Nicki Gross

Vanderbilt Commodores
- Position: Assistant to the head coach
- League: Southeastern Conference

Personal information
- Born: July 24, 1989 (age 36) Emerson, New Jersey, U.S.
- Nationality: American

Career information
- High school: Academy of the Holy Angels
- College: Seton Hall
- Coaching career: 2012–present

Career history

Coaching
- 2012–2013: Monmouth (graduate manager)
- 2013–2014: Bakersfield Jam (assistant VC)
- 2014–2015: Iowa Energy (VC, assistant)
- 2015–2016: Iowa Energy (assistant)
- 2016–2019: Raptors 905 (assistant)
- 2019–present: Vanderbilt (assistant)

= Nicki Gross =

American basketball coach (born 1989)

Nicki Gross (born July 24, 1989) is an assistant for the Vanderbilt Commodores of the Southeastern Conference.

Summer 2015 also saw Becky Hammon get hired by the NBA's San Antonio Spurs as an assistant coach, while Nancy Lieberman, the former D-League head coach and general manager of the Texas Legends, became an assistant coach for the NBA's Sacramento Kings.

==Early life and education==
A native of Emerson, New Jersey, Gross graduated from the Academy of Holy Angels in 2007.

Gross played for Seton Hall's women's soccer team as a midfielder.

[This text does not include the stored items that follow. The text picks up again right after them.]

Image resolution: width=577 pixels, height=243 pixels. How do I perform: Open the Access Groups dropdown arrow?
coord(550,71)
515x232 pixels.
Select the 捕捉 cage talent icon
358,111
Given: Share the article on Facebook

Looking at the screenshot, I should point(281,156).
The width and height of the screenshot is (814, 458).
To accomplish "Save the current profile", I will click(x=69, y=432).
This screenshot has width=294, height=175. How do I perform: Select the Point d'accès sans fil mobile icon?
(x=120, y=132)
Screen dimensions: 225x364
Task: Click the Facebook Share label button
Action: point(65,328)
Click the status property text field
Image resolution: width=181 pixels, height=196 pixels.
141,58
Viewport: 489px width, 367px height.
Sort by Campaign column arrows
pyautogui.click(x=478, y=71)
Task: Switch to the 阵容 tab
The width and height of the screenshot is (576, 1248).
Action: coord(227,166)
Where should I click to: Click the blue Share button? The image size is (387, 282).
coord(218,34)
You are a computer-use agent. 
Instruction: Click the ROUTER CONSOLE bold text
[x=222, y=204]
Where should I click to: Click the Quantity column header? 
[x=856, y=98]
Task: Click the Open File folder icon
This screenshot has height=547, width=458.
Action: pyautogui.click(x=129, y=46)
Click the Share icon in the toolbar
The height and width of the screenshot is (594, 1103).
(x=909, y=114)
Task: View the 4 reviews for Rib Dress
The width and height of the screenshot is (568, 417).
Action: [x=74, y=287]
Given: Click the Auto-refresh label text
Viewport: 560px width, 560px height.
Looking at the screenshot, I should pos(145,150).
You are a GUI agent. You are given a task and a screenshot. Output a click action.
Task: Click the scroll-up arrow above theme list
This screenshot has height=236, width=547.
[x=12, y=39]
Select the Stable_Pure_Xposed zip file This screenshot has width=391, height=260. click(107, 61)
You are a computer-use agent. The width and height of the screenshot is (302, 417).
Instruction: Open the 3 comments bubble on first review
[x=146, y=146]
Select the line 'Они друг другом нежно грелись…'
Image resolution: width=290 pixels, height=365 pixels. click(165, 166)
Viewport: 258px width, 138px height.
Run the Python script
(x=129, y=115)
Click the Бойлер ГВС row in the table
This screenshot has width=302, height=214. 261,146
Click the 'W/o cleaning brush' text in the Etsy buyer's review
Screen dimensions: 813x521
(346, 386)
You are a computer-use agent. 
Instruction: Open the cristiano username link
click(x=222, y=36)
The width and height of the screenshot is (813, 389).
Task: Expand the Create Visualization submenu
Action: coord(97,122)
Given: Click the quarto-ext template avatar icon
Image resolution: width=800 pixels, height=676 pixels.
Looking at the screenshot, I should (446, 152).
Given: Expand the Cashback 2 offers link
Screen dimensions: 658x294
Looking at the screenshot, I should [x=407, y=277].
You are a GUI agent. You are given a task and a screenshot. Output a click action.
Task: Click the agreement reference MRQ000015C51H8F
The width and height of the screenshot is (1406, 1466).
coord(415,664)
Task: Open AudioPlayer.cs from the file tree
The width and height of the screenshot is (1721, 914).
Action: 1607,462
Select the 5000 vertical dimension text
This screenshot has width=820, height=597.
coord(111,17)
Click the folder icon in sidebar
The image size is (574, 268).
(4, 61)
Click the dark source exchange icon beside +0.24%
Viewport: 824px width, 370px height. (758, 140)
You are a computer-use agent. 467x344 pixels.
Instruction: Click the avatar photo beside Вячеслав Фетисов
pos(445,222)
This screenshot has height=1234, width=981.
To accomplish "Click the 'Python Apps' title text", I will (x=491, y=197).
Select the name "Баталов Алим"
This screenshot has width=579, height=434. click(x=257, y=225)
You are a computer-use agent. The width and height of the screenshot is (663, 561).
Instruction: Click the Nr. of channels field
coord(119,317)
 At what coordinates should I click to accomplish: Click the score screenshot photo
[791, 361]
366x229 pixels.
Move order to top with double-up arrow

In 2009, she was named Big East Player of the Week and earned MVP honors at the 2009 St. John's Tournament. Gross received a Bachelor of Science degree in biology.

She then worked as a graduate manager for Monmouth University's men's basketball team during the 2012–2013 season while working on her MBA degree.

==NBA Development League==

Gross initially entered the NBA Development League as the Assistant Video Coordinator for the Bakersfield Jam, the NBA Development League affiliate of the Phoenix Suns. She remained in Bakersfield through the 2013–2014 D-League season.

She was hired by the Iowa Energy of the NBA Development League on July 30, 2015. The Iowa Energy are the NBA Development League affiliate of the Memphis Grizzlies. At the time of her hiring, Gross was the only female assistant coach in the NBA D-League.

Gross would later be hired by the Toronto Raptors to be the player development coach of their D-League affiliate, the Raptors 905 on November 4, 2016. She served under head coach and former NBA All-Star player, Jerry Stackhouse.

== College ==
On April 18, 2019, she followed former Raptors 905 head coach Jerry Stackhouse to the Vanderbilt Commodores in the same role she served in the NBA G League.